By contrast, just 36 percent of voters polled view McCain favorably -- the same percent that did so in late September. But the percent of voters who now view McCain unfavorably has increased by 10 percentage points -- to 45 percent.
In other words, Obama's gain has been McCain's loss.
Not surprisingly, the growing gap stemmed from more voters losing confidence in McCain: 23 percent said their opinion of him had changed for the worse (only 12 percent said it had changed for the better).
The reasons that segment of voters gave for their negative assessment of McCain were, in order of importance: his attacks on Obama; his selection of Palin as his vice presidential choice; his performance in the debates with Obama, and his "erratic/unsteady" actions on the campaign trail.
Another poll, released this week by the Wall Street Journal and NBC News, also had Obama leading McCain by ten points. And, among other things, it, too, found that Sarah Palin was a major cause of voters turning from McCain.
That repudiation is what Colin Powell articulated in his appearance on Meet The Press.
Ever the diplomat, Powell spoke in measured terms about his "friend," John McCain. He said at one point, "it isn't easy for me to disappoint Senator McCain ... I regret that."
Nonetheless, he zeroed in on the most dramatic example of the GOP's worthlessness as a national party. That is the "demagoguery," in Powell's words, of the attempts of McCain and Palin and their surrogates to smear Obama as a "Muslim" and a "Socialist" who spends his time "palling around with terrorists."
This line of attack has infected their campaign with an unmistakable racist undertone; and - along with the ludicrous choice of Palin herself -- produced a shock wave of disgust that has even led several prominent conservative pundits to criticize both of them in strikingly harsh terms.
One can wonder why McCain and his advisers would resort to negative campaigning when the American electorate had already made clear they were fed up with the Republicans' bare-knuckled and cynical practice of politics -- when it overturned the GOP lock on the Congress in 2006 and put the Democrats in charge.

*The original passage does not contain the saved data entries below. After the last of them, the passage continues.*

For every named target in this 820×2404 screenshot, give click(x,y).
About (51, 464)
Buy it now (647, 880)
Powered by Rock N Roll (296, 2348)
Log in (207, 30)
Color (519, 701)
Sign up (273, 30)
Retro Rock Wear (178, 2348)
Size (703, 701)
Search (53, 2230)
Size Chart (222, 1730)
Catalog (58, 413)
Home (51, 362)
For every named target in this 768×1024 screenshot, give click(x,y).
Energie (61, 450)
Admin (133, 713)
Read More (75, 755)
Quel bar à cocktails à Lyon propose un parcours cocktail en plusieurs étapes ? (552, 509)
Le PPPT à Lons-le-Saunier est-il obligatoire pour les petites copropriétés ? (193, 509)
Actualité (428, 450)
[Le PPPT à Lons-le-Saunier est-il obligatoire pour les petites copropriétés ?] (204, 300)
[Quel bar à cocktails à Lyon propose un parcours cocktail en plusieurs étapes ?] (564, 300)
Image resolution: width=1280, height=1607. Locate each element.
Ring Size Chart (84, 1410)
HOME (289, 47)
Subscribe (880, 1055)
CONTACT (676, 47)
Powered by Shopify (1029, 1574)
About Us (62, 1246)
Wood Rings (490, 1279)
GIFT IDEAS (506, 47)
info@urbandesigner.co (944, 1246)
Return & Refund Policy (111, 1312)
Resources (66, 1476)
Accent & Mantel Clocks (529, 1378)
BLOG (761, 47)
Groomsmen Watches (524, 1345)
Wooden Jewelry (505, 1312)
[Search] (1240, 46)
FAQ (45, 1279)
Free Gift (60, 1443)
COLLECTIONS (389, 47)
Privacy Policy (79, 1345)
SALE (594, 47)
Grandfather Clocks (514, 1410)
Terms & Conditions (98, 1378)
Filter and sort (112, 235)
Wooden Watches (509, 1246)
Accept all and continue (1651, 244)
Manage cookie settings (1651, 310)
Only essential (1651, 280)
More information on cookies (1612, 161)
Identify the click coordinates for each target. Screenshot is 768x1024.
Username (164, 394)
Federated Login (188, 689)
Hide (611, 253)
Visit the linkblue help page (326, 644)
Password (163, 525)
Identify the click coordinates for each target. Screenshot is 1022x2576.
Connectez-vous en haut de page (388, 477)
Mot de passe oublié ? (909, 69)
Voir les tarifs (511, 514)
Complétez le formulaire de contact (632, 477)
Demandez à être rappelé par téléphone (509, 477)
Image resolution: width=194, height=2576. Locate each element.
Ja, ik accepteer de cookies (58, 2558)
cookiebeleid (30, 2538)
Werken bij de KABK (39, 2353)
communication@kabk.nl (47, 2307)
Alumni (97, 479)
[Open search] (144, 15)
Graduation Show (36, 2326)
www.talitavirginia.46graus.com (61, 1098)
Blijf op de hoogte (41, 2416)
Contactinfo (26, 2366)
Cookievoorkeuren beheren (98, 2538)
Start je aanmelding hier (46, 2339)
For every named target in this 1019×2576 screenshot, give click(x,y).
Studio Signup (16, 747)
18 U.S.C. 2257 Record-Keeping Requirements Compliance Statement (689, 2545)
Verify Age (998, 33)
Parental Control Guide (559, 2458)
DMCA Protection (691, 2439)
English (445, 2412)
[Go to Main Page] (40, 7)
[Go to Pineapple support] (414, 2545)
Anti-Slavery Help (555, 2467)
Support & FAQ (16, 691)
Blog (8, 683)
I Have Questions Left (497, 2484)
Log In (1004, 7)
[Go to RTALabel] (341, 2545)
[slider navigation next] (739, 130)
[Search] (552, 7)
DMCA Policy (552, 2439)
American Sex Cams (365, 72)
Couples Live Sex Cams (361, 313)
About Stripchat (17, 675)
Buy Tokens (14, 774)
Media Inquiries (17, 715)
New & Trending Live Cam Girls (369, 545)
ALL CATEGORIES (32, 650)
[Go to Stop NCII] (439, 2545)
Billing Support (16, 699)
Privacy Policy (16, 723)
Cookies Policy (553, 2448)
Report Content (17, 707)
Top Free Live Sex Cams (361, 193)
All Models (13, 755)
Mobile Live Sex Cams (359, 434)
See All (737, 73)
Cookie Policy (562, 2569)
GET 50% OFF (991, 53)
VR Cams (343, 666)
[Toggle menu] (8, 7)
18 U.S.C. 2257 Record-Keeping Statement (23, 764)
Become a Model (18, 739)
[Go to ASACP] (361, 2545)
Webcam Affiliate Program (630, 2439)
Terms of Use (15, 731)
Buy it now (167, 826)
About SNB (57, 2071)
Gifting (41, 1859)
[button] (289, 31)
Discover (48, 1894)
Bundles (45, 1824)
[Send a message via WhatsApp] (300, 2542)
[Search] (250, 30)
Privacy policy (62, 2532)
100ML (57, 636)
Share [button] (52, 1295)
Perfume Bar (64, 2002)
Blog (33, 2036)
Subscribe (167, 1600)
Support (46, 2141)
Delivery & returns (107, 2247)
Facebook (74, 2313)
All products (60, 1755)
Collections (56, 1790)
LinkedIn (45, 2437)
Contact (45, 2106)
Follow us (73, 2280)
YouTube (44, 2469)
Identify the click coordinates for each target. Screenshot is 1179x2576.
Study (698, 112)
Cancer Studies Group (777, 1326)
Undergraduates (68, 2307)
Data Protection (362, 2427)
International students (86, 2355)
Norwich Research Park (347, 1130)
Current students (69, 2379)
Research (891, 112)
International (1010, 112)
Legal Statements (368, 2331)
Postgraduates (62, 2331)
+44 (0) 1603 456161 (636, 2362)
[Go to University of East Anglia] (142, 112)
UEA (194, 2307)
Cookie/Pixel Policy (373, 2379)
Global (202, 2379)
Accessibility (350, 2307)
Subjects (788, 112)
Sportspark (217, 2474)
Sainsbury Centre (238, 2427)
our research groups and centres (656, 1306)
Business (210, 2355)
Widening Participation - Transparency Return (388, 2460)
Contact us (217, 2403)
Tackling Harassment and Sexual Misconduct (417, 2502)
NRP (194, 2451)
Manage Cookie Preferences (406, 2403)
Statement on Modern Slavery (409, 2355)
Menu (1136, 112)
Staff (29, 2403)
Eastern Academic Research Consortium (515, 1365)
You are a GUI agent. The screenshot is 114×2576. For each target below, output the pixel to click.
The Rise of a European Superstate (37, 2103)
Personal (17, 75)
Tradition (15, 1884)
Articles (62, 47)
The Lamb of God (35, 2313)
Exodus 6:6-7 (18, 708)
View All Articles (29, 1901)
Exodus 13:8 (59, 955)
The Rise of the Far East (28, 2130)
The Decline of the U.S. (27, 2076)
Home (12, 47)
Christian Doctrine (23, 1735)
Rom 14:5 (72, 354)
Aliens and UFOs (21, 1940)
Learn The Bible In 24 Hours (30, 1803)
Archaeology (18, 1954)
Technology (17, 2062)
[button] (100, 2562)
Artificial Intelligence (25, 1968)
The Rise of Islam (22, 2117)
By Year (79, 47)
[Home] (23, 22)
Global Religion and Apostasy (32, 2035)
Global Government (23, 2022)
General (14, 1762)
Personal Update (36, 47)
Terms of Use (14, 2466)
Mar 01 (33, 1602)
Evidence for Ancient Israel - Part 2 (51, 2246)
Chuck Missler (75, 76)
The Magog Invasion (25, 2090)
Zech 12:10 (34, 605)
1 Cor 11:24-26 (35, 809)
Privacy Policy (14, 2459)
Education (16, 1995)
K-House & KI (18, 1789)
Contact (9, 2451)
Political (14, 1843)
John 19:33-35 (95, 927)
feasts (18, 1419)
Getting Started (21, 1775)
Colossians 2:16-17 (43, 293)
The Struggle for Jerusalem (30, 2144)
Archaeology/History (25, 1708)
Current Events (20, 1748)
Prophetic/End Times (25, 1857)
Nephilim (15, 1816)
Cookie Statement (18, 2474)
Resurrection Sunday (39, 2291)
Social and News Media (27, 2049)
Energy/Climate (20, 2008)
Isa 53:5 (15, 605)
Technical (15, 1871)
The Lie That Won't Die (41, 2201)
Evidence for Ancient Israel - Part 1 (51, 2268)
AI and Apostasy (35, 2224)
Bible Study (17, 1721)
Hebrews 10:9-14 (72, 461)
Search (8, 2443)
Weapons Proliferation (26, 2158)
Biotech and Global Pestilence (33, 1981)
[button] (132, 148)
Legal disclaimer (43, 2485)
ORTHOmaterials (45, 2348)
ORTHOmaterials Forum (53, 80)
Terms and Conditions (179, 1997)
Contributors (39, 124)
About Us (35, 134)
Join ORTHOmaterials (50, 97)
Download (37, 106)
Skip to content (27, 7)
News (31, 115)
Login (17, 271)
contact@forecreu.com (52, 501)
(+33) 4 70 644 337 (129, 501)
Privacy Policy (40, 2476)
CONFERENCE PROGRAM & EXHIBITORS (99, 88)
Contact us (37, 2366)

That McCain did return to that brutal, cynical approach indicates that, in this moment when multiple crises are tearing at the fabric of the society, he and the GOP are bereft of any ideas and any spirit worthy of the American people.
Lee A. Daniels is a former journalist for the Washington Post and the New York Times, and former editor of the National Urban League's The State of Black America. His book, Last Chance: The Political Threat to Black America, was published in June by Public Affairs Books.